The martyrs who suffer do so not only for their own sins but primarily because of the sins of all their people. (The only sins mentioned are those of the Jewish traitors.) A mother and her seven sons are martyred one by one, and before the sixth son was taken to suffer a gruesome fate  we read in 2 Maccabees 7:18 his words spoken to Antiochus:

18 After him they brought forward the sixth. And when he was about to die, he said, “Do not deceive yourself in vain. For we are suffering these things on our own account, because of our sins against our own God. Therefore astounding things have happened.

The mother engaged in a philosophical discourse with her seventh son before he suffered his gruesome fate, the point being to rationalize the notion of the resurrection for readers. (Henten, p. 176)

“These things” that are suffered embrace both the suffering of the martyrs and the afflictions of the whole nation.

The seventh son expressed the same in 2 Maccabees 7:32

32 For we are suffering because of our own sins.

The same phrase “our own sins” is again found in 10:4 after the restoration of the Temple and prayers are made expressing hope never to suffer again the same way for their sins:

When they had done this, they fell prostrate and implored the Lord that they might never again fall into such misfortunes, but that, if they should ever sin, they might be disciplined by him with forbearance and not be handed over to blasphemous and barbarous nations.

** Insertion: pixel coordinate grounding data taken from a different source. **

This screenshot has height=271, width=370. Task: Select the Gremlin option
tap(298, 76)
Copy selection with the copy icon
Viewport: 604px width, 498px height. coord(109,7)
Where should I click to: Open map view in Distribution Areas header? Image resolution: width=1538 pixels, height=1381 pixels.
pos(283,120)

The seventh son’s last words (7:37-38) were a declaration that his and his brothers’ martyrdom would bring an end to the sufferings of their people:

37 I, like my brothers, give up body and life for the laws of our ancestors, appealing to God to show mercy soon to our nation and by trials and plagues to make you confess that he alone is God, 38 and through me and my brothers to bring to an end the wrath of the Almighty that has justly fallen on our whole nation.

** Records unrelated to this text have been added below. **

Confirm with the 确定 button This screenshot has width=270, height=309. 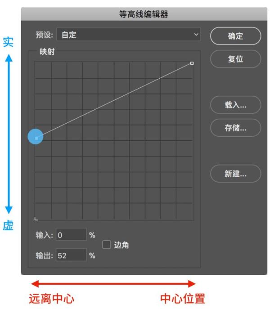pos(235,36)
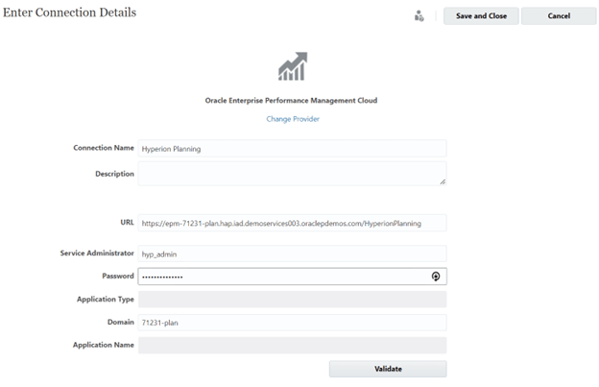Click the Service Administrator field with hyp_admin

(x=292, y=254)
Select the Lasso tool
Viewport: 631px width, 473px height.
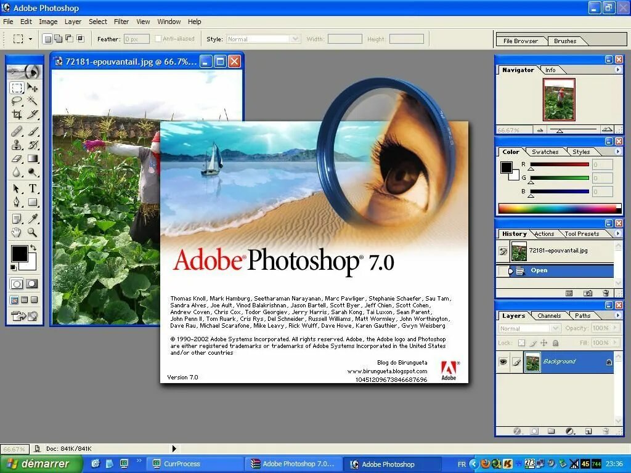tap(15, 100)
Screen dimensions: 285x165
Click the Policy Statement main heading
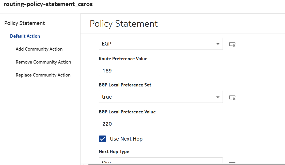coord(124,24)
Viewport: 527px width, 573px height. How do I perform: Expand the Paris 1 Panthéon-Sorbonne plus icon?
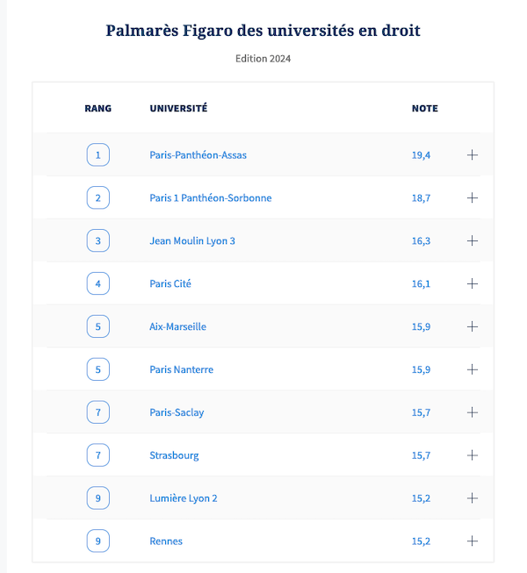click(473, 198)
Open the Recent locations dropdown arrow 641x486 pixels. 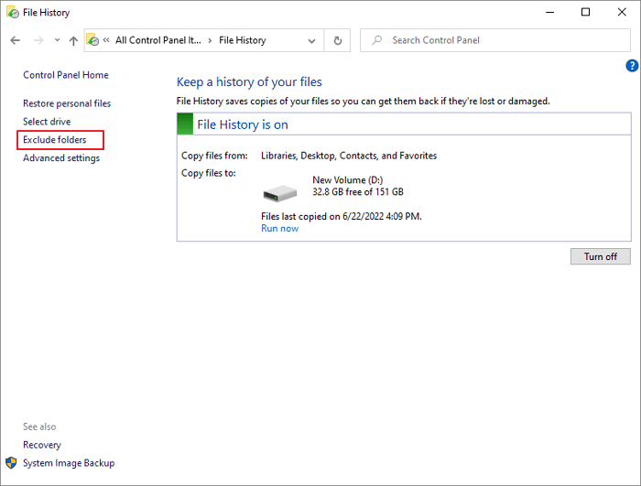pyautogui.click(x=57, y=40)
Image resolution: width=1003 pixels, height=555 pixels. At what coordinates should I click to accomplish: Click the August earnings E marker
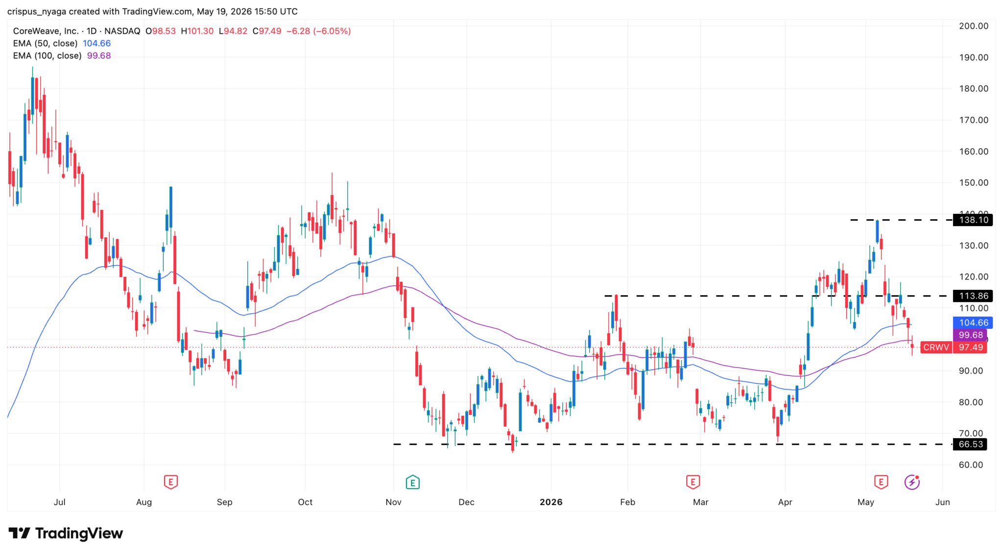[170, 482]
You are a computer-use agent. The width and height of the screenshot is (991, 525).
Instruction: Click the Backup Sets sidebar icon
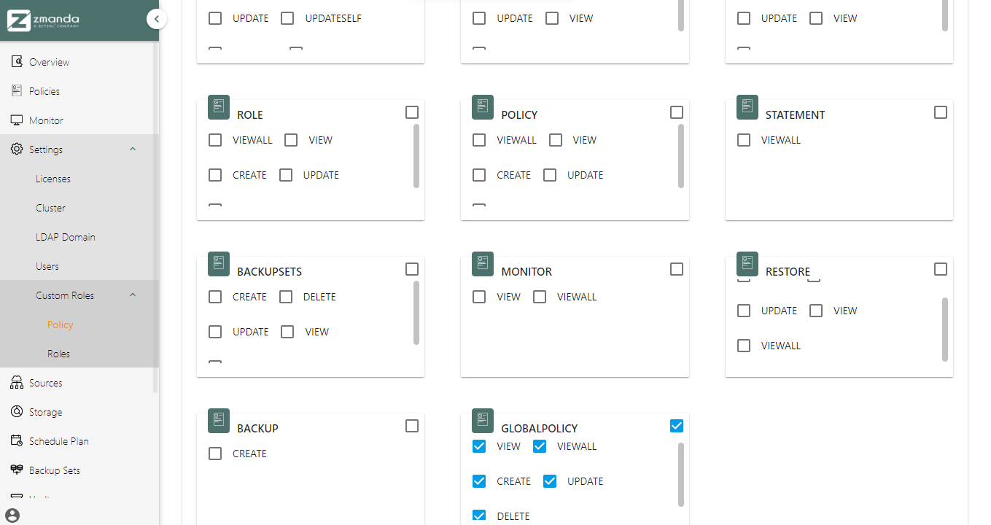point(17,470)
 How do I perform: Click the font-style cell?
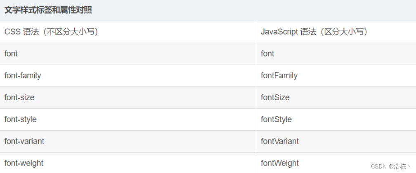21,120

Henten interprets the above passages as meaning that the martyrs are suffering as a result of the sins of all the Jews:

The pattern of the narrative . . . as well as certain remarks in 5:17-20 and 6:12-17 support this interpretation (cf. 4 Macc. 4:21). The wicked deeds of some Jewish leaders have led the whole people including the martyrs into a state of sin. This explains why the youngest brother can say at 2 Macc. 7:38 that the wrath of the Lord “has justly fallen on our whole nation”. The godless actions of Simon, Jason, Menelaus, Lysimachus, Alcimus and the unfaithful soldiers of Judas are the only sins of Jews reported in 2 Maccabees. Nowhere are the sins of the martyrs themselves mentioned. The martyrs . . . die because of the sins of the people and in this way show their solidarity with the people

(Henten, 137)

The martyrs are acting on behalf of the entire people:

The references to “we”, “us” and “our” in 2 Macc. 7:16, 30, 32-33, 38 are intended to be inclusive; they point not only to the martyrs but also to the people. The youngest brother says in 7:30 to the Seleucid king that Moses has given the law of the Lord to “our ancestors”, thereby making the entire people responsible for keeping the Torah. In 2 Macc. 7:31, Antiochus is not called the adversary of the martyrs but of “the Hebrews”.

(Henten, 138)

The sufferings that the martyrs in chapter 7 speak of are the sufferings of “the entire Jewish people” as well as to the martyrs. Reconciliation will follow the short period of torment, as the last son makes clear:

33 And if our living Lord is angry for a little while, to rebuke and discipline us, he will again be reconciled with his own servants. . . . . 38 and through me and my brothers to bring to an end the wrath of the Almighty that has justly fallen on our whole nation.”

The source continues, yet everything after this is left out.